Abstract

This paper forms part of the growing body of scholarly research that seeks to understand the impacts of extractive activities on local and indigenous communities. The paper examines the socio-economic impacts of large-scale mining activity on rural livelihoods in four villages (Armoede, Ga-Chaba Ga-Molekana and Skeming) in the Mapela traditional authority area where Anglo Platinum’s Mogalakwena mine is operating. Of these four villages, only Armoede residents were relocated while the other three villages remain within the proximity of the mine. As a result of co-habitation and proximity to production, the three villages also highlight another important dimension of mining-induced displacement and resettlement whereby mining activities encroach on the livelihoods of surrounding villages. Rural households in the Mapela area have traditionally relied on both agricultural and non-agricultural sources of income, often straddling urban and rural locales, in highly diversified livelihood systems for both survival and accumulation purposes.
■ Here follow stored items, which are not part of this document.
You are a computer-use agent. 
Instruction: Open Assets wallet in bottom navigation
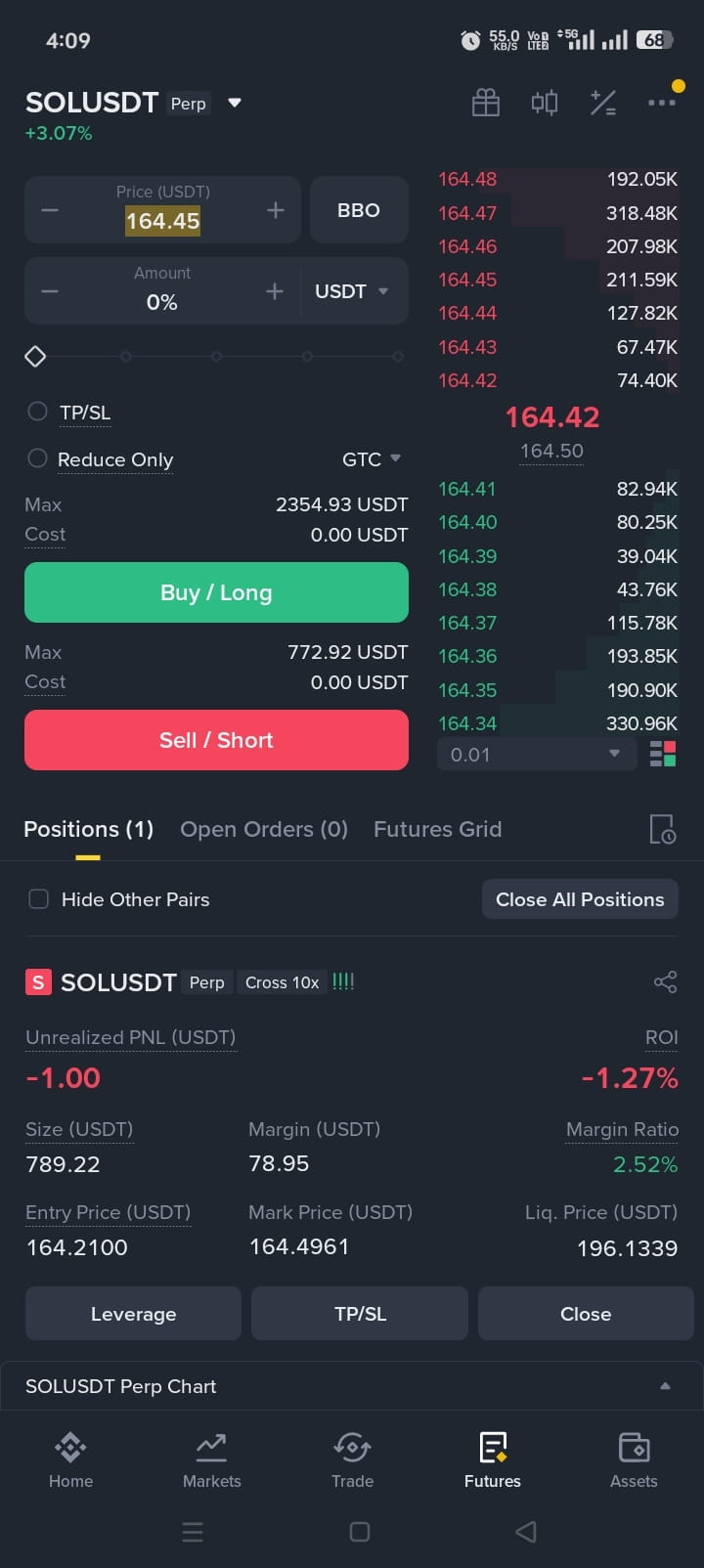(x=634, y=1460)
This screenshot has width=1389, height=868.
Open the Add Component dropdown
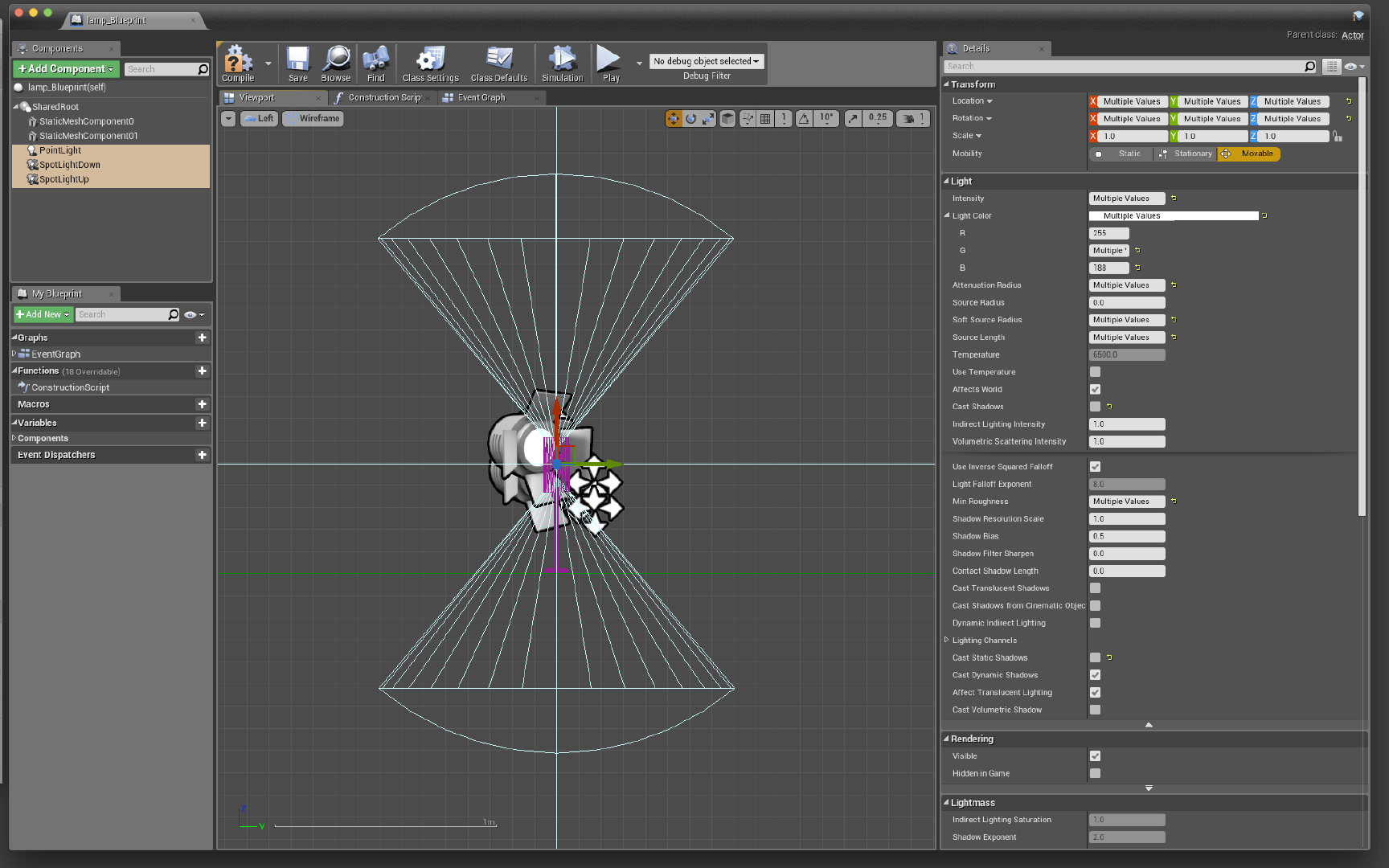(66, 69)
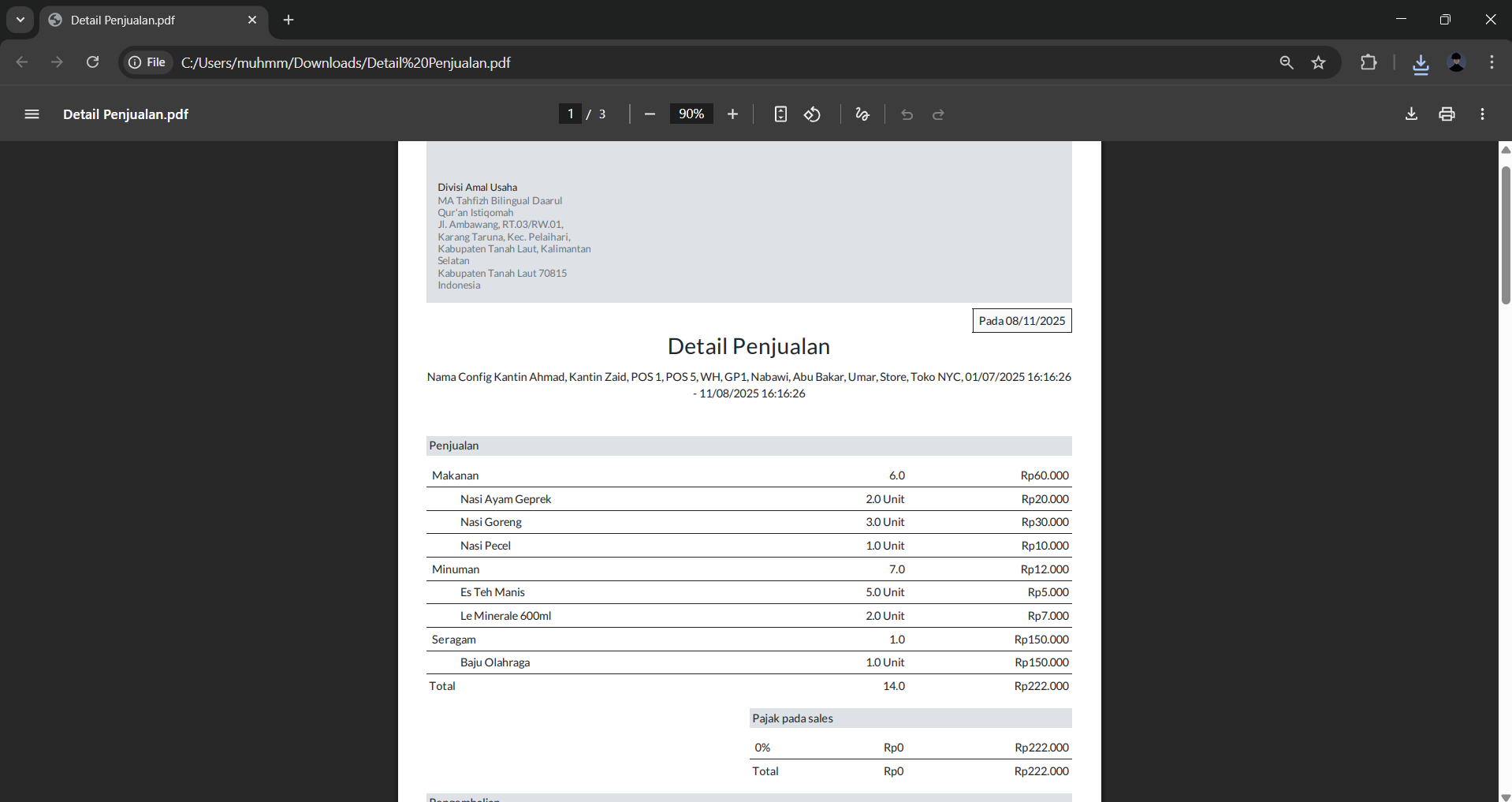Select the 90% zoom level field
This screenshot has width=1512, height=802.
691,114
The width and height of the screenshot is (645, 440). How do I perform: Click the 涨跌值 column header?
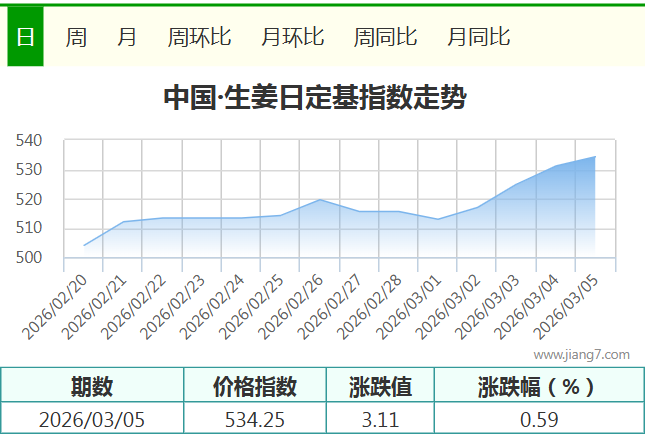pos(380,386)
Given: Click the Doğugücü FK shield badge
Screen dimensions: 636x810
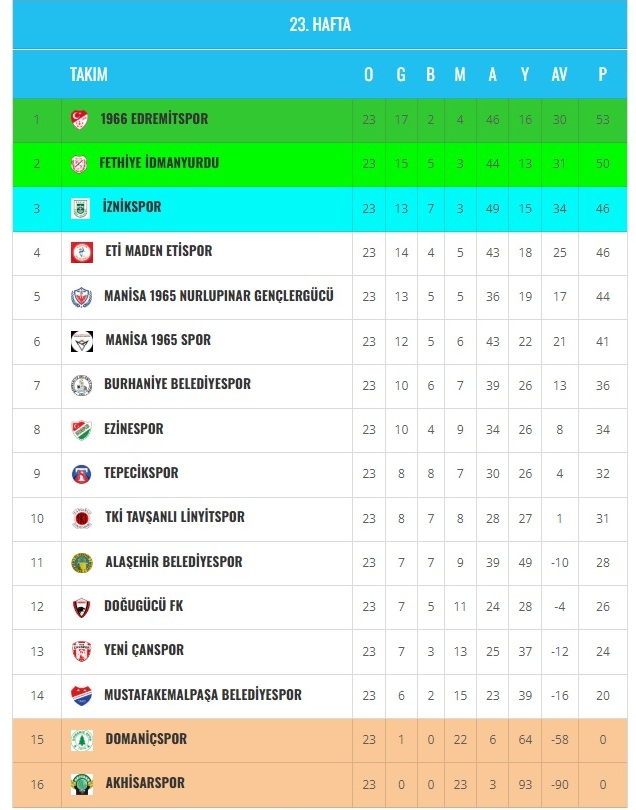Looking at the screenshot, I should click(x=81, y=608).
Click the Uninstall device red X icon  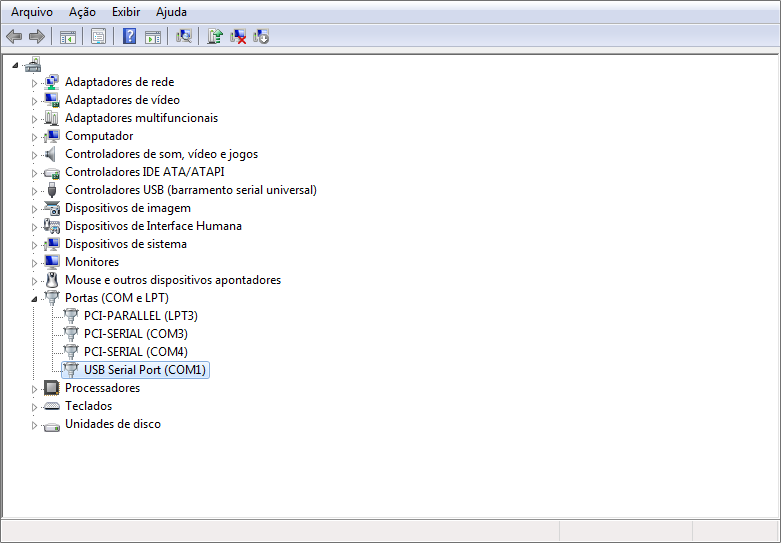click(x=238, y=37)
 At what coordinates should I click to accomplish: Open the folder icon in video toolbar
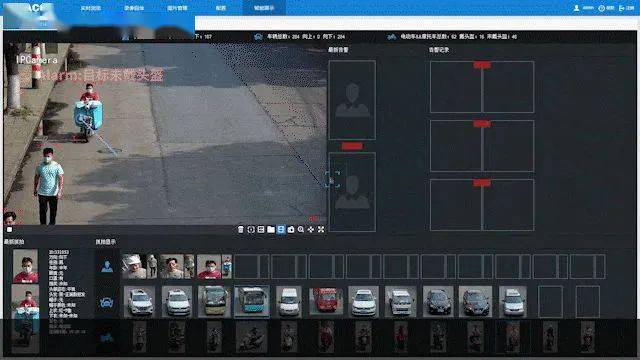(271, 230)
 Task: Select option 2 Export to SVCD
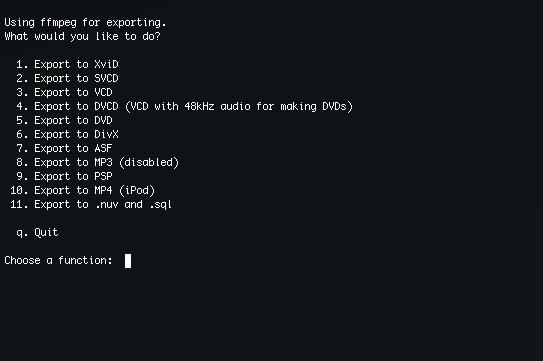pos(68,78)
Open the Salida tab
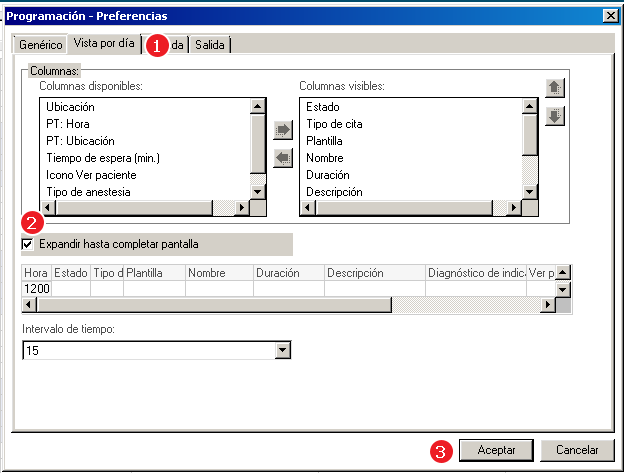624x473 pixels. (210, 45)
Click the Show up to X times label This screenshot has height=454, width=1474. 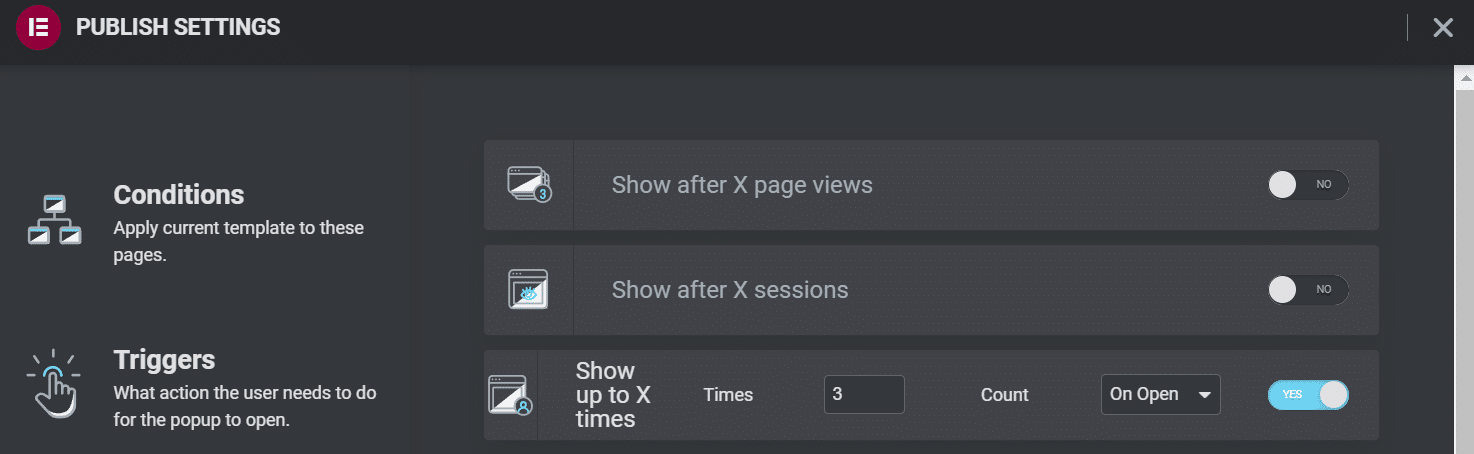pyautogui.click(x=612, y=395)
The establishment of large-scale mining investments in peripheral localities may be seen as constituting part of the mediating processes between the households and the wider socio-economic context which may enhance or diminish their livelihood assets or endowments. Findings from this research reveal that mining-related land dispossessions have had adverse impacts on land-based and agrarian livelihood activities namely, homestead garden cultivation, ploughing in large fields and livestock rearing. This happens within the context of limited non-farm livelihood opportunities, especially wage employment, both locally and in the wider economy. In this sense, large-scale mining investment disrupts the local livelihood system, intensifying the crisis of social reproduction amongst local rural households and limiting their ability to accumulate, especially from agriculture. This raises critical questions about the role and place of agricultural forms of livelihood in the contemporary capitalist world where the historical role of industrial growth as a means of eradicating poverty has also become highly uncertain.